**Instruction**
Please set out the lines below as a numbered list, leaving out any blank ones.

**Excerpted data**
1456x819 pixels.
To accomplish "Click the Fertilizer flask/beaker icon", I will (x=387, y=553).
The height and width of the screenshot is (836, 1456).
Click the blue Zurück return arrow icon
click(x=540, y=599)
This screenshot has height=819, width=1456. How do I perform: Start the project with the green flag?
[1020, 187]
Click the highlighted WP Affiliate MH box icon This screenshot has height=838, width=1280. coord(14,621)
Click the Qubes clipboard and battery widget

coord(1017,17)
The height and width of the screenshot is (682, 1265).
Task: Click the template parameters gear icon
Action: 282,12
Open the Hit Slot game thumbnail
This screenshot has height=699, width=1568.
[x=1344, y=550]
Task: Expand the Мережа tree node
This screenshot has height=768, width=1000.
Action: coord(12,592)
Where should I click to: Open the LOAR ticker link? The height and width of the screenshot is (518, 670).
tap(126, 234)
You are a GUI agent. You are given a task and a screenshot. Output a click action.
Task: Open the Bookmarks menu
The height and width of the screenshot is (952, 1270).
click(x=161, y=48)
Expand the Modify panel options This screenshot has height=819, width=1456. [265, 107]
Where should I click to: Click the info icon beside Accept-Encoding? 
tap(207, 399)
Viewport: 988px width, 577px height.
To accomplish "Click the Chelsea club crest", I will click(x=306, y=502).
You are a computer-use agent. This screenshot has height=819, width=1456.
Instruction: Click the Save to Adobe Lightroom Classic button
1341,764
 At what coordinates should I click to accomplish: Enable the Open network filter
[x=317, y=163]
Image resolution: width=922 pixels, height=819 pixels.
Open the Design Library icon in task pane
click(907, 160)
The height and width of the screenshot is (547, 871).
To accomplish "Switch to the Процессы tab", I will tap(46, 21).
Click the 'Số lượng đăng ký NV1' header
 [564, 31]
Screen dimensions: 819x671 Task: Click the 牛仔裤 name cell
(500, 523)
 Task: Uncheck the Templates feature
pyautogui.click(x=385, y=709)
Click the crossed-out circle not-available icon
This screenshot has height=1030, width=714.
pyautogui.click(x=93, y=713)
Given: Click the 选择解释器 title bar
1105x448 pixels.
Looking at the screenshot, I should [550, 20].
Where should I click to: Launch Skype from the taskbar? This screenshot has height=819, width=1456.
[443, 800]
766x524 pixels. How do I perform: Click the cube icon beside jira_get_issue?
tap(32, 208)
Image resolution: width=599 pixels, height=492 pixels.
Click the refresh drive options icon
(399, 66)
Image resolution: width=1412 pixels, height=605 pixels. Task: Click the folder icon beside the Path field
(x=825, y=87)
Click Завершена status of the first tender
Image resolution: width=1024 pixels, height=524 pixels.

**Solution to the problem**
1. 1456x819 pixels.
2. To accomplish "Click the Fertilizer flask/beaker icon", I will (x=387, y=553).
3. The height and width of the screenshot is (836, 1456).
4. Click the blue Zurück return arrow icon
5. click(x=540, y=599)
6. This screenshot has height=819, width=1456. How do I perform: Start the project with the green flag?
7. [1020, 187]
8. Click the highlighted WP Affiliate MH box icon This screenshot has height=838, width=1280. coord(14,621)
9. Click the Qubes clipboard and battery widget
10. coord(1017,17)
11. The height and width of the screenshot is (682, 1265).
12. Task: Click the template parameters gear icon
13. Action: 282,12
14. Open the Hit Slot game thumbnail
15. This screenshot has height=699, width=1568.
16. [x=1344, y=550]
17. Task: Expand the Мережа tree node
18. This screenshot has height=768, width=1000.
19. Action: coord(12,592)
20. Where should I click to: Open the LOAR ticker link? The height and width of the screenshot is (518, 670).
21. tap(126, 234)
22. You are a GUI agent. You are given a task and a screenshot. Output a click action.
23. Task: Open the Bookmarks menu
24. The height and width of the screenshot is (952, 1270).
25. click(x=161, y=48)
26. Expand the Modify panel options This screenshot has height=819, width=1456. [265, 107]
27. Where should I click to: Click the info icon beside Accept-Encoding? 
28. tap(207, 399)
29. Viewport: 988px width, 577px height.
30. To accomplish "Click the Chelsea club crest", I will click(x=306, y=502).
31. You are a computer-use agent. This screenshot has height=819, width=1456.
32. Instruction: Click the Save to Adobe Lightroom Classic button
33. 1341,764
34.  At what coordinates should I click to accomplish: Enable the Open network filter
35. [x=317, y=163]
36. Image resolution: width=922 pixels, height=819 pixels.
37. Open the Design Library icon in task pane
38. click(907, 160)
39. The height and width of the screenshot is (547, 871).
40. To accomplish "Switch to the Процессы tab", I will tap(46, 21).
41. Click the 'Số lượng đăng ký NV1' header
42.  [564, 31]
43. Screen dimensions: 819x671 Task: Click the 牛仔裤 name cell
44. (500, 523)
45.  Task: Uncheck the Templates feature
46. pyautogui.click(x=385, y=709)
47. Click the crossed-out circle not-available icon
48. This screenshot has height=1030, width=714.
49. pyautogui.click(x=93, y=713)
50. Given: Click the 选择解释器 title bar
51. 1105x448 pixels.
52. Looking at the screenshot, I should [550, 20].
53. Where should I click to: Launch Skype from the taskbar? This screenshot has height=819, width=1456.
54. [443, 800]
55. 766x524 pixels. How do I perform: Click the cube icon beside jira_get_issue?
56. tap(32, 208)
57. Image resolution: width=599 pixels, height=492 pixels.
58. Click the refresh drive options icon
59. (399, 66)
60. Image resolution: width=1412 pixels, height=605 pixels. Task: Click the folder icon beside the Path field
61. (x=825, y=87)
62. Click Завершена status of the first tender
63. Image resolution: width=1024 pixels, height=524 pixels.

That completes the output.